His case will go before the scrutiny panel set up by David Cameron to examine all Tory MPs' expenses, but the signs were that he would be spared the kind of condemnation directed at other Tories. Mr Howard insisted yesterday that he had done nothing wrong. He added that he was "sad and angry" to be facing these accusations towards the end of a long political career.

In 2004-05, he claimed £5,092 for "gardening services". He made two more such claims the following year, for £1,783 and £1,617, and another two in 2006-07, totalling £4,783. In May 2007, he claimed £550 for fencing and £4,076 for "garden maintenance".

Yesterday, Mr Howard said that the bills were not simply for gardening but for other jobs as well including "undoing blocked drains, painting, repairing doors, [and] all the things which a property needs to be maintained".

He told BBC Kent Radio: "Everything that I have done is perfectly proper. I haven't charged the maximum under the second home allowance and according to a recent survey I am the 31st cheapest MP out of 646 MPs in the House of Commons, so I think my constituents get pretty good value."

Yesterday a Tory source close to David Cameron insisted that Michael Howard's case was "nothing like as clear cut" as those of the backbench Tory MPs, Peter Viggers and Anthony Steen, who were both pressured into announcing that they would stand down at the next election.

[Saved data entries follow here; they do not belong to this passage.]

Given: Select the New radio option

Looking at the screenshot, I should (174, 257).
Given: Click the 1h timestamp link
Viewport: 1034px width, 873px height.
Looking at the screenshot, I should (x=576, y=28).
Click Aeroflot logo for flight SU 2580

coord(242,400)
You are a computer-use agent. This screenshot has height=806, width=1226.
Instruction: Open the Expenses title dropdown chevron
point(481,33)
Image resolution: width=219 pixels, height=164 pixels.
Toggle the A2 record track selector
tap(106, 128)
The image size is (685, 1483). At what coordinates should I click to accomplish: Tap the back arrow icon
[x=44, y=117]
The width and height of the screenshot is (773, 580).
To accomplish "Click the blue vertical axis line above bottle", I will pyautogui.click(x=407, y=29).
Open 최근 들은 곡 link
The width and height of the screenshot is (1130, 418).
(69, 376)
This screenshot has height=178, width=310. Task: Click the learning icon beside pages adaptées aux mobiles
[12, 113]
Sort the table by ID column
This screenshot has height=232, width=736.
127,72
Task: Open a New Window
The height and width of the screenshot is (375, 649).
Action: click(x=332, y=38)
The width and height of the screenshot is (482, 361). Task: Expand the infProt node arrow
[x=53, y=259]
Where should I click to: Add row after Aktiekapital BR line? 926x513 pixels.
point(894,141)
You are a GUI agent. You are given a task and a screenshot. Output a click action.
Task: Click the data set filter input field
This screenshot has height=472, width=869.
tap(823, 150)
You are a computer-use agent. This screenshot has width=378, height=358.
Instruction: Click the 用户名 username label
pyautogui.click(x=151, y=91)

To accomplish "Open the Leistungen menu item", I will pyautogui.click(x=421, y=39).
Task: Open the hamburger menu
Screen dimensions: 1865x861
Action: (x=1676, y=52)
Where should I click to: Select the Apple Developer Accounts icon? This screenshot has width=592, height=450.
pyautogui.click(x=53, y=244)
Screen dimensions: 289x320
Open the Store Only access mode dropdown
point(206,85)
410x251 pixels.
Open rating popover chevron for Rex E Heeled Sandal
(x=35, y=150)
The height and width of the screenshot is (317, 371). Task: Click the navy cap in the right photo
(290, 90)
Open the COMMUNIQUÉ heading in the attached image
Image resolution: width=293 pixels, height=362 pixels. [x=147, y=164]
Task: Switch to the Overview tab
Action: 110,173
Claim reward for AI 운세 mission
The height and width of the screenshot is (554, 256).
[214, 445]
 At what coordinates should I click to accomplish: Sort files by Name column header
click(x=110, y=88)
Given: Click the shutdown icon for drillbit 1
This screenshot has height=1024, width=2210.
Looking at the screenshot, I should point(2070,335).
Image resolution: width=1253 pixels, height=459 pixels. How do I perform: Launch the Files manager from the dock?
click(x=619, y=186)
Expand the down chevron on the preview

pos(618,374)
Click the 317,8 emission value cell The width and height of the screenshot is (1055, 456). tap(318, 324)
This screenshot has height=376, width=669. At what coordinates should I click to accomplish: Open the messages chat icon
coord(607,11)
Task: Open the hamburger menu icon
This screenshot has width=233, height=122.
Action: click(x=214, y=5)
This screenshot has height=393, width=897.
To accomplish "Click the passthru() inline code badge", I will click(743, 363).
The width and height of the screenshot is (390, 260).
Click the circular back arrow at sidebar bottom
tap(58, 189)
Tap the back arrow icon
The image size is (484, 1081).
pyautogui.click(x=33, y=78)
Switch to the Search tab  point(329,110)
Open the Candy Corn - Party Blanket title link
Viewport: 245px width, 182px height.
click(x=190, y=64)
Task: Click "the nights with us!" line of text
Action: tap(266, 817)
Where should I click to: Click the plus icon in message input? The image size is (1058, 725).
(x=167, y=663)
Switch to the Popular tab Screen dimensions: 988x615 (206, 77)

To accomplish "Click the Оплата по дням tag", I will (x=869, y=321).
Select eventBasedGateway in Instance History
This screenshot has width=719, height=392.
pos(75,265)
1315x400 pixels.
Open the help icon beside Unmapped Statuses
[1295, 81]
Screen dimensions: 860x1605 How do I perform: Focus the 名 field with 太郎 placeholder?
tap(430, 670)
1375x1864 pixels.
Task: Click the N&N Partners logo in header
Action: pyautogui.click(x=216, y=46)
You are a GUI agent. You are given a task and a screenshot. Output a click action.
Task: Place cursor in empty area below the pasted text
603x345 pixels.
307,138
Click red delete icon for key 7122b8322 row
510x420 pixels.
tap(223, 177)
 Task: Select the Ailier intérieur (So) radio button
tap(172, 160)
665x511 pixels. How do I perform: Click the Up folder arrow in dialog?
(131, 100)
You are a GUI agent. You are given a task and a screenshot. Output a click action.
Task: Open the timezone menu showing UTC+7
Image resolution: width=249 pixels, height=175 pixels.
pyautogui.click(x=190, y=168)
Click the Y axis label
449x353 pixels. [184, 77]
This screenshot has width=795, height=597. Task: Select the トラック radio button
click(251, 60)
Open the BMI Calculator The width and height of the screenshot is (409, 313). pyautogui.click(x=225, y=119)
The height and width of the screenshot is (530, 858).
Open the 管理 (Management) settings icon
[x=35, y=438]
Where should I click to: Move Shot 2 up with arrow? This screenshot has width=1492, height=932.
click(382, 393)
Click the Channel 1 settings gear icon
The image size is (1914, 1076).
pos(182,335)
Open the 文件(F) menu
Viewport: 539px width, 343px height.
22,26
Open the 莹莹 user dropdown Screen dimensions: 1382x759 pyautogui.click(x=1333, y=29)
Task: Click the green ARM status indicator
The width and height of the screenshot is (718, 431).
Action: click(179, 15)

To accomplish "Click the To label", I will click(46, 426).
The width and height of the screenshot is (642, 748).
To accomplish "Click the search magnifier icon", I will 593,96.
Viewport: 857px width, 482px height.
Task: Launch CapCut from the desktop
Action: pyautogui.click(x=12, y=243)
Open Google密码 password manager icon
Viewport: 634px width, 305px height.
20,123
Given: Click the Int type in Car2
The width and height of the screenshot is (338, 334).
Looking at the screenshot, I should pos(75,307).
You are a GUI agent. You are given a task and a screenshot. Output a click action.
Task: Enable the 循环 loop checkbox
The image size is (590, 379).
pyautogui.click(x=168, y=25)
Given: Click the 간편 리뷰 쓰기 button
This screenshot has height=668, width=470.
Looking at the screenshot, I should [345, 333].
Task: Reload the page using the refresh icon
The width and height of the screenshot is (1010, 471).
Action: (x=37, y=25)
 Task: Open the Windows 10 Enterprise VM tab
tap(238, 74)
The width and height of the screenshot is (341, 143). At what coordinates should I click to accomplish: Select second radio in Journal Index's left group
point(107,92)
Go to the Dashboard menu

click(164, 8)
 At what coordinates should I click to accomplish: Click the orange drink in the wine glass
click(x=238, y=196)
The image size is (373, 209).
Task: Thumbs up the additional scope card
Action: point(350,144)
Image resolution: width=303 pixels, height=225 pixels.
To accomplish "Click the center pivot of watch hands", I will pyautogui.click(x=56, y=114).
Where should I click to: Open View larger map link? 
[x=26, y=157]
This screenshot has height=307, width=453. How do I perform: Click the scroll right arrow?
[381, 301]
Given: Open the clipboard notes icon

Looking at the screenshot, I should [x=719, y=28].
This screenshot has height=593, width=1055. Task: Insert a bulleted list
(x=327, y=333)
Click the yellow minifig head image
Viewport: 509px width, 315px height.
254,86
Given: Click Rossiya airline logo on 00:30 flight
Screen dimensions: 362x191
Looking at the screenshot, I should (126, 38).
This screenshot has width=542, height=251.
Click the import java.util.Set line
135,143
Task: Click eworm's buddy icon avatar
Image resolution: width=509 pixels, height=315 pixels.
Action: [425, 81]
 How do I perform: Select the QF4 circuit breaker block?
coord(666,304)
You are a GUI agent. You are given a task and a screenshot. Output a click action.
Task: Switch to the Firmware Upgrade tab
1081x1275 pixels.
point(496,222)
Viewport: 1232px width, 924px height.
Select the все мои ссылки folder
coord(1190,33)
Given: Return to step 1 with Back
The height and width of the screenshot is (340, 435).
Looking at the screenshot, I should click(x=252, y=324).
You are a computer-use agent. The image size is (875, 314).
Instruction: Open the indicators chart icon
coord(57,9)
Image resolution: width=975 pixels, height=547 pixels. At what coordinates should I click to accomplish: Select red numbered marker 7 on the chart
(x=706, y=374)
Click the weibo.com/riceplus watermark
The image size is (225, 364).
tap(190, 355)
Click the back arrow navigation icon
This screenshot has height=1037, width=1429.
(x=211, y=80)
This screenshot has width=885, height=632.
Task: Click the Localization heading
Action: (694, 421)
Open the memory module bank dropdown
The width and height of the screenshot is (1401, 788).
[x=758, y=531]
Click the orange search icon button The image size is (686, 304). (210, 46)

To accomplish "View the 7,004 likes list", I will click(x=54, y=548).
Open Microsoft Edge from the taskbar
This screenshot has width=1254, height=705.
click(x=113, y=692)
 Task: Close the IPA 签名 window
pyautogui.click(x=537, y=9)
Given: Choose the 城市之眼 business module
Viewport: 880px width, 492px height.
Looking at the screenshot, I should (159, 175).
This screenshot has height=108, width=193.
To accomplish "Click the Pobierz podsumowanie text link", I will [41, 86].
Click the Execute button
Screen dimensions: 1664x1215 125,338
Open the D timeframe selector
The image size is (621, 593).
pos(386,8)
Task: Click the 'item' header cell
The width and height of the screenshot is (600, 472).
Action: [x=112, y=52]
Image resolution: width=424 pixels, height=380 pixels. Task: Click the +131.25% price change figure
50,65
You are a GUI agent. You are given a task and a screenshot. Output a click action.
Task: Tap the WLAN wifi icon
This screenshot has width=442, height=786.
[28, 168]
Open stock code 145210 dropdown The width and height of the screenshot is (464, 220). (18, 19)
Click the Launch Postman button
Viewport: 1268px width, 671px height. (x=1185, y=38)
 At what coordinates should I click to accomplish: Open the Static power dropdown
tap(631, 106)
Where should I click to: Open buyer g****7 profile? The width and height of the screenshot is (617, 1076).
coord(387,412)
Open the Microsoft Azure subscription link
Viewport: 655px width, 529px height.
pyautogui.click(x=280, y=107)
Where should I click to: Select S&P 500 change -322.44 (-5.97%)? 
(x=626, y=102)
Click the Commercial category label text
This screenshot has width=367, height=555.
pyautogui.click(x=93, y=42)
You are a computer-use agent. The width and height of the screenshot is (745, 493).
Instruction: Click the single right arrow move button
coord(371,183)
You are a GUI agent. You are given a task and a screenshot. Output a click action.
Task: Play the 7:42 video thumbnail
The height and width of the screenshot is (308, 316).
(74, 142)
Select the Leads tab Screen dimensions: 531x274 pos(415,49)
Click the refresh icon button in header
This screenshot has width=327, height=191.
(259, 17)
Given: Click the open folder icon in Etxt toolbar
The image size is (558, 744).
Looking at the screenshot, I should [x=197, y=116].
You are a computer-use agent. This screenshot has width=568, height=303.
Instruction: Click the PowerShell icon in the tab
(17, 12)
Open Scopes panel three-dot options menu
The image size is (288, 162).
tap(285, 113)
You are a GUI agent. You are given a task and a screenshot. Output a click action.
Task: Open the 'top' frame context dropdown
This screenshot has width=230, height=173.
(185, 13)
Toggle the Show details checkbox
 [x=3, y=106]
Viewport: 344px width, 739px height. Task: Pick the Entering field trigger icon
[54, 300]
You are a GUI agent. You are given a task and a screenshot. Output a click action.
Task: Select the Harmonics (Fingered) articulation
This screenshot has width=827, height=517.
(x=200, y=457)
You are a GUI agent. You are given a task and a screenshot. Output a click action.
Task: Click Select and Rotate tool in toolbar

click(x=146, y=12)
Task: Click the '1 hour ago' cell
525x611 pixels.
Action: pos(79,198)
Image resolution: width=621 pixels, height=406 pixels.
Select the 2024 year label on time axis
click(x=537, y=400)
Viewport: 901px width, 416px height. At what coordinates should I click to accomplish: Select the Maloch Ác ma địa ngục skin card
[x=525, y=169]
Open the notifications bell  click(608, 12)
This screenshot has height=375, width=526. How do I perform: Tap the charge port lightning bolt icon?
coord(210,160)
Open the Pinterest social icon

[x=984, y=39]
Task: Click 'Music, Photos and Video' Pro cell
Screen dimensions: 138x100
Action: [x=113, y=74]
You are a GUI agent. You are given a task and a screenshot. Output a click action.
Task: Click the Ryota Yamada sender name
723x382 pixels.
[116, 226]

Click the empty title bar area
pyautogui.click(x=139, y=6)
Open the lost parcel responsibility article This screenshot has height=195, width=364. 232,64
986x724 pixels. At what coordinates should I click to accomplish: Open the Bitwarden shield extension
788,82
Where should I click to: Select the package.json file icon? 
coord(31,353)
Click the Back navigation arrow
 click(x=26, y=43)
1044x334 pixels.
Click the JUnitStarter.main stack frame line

Mr Howard had already announced his impending retirement before the expenses row.

In 1993, when Mr Howard was appointed Home Secretary, he hired the young Mr Cameron as his special adviser. Some 10 years later, as party leader, he fast-tracked Mr Cameron to the front bench, having apparently chosen him as his successor.

Mr Howard wrote on his website on 18 May: "The public are right to be angry about the conduct of those MPs who have abused the system."